I’ve never understood the hissy fits coming from the NCAA haters who go on and on about how student athletes aren’t paid for their work. That may have been more true when college was cheaper, but when the price for a mid-level state school is more than $100k and a top-flight private college is easily $250k or more, many of these kids are maxing out their earnings while getting these degrees. Many of these football players will be lucky to clear $60k/year after they graduate. And as I’ve pointed out before, the school year is really close to half a year and they’re only playing football for half of it.
But I digress. Since this blog is devoted to trashing the reputation of the college industrial complex, I will drop all of that bluster and join forces. William Rhoden at the NY Times reports on the revolt of the college football players at Grambling. They students are annoyed enough to skip practice and skip some games forcing the school to forfeit their homecoming. Whew. They know how to stick it to the administration and those goobers in the development office.
Their complaints? Super long road trips on the bus and a bad floor in the weightroom. Uh, guys, quit dropping the weights and letting them slam into the floor, okay?

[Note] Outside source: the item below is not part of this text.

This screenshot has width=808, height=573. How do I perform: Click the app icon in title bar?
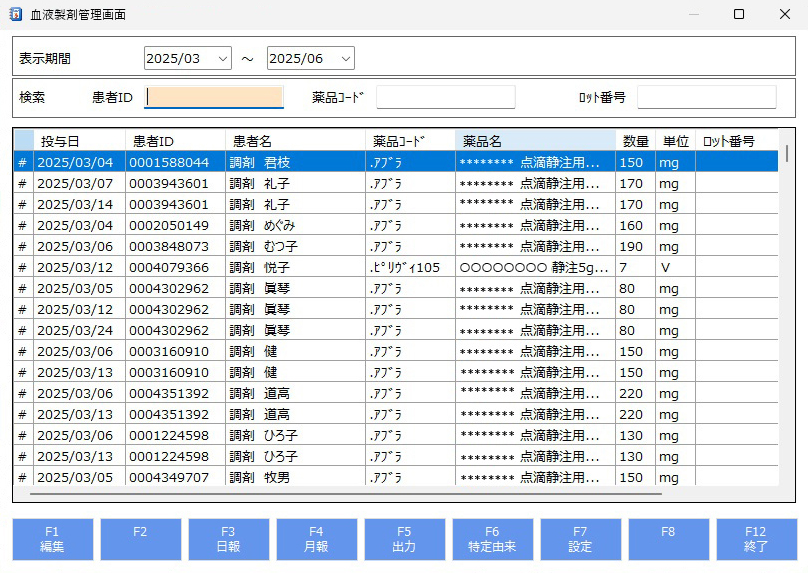coord(15,15)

Rhoden conflates their story with the National College Players Association, a group trying to unite all of the football players. Their complaints are a bit more high minded. They want the stars to earn some cash and they want the schools to do something about the concussions. Heck, they want insurance to cover the players for life if they get really injured.
If I were the Grambling president, I would follow the lead of the University of Chicago and drop the program. Sure, both schools had legendary coaches with insanely long records of winning games, but both looked at the program and decided they were too expensive. And that’s what it looks like right now. If we’re at a point when even the football players are complaining about concussions, maybe we should just ice the sport?
But I still like the larger picture. Kids are talking back to the industrial complex. They may not like the answer they get, but hey, they’re still not just sitting still and taking it.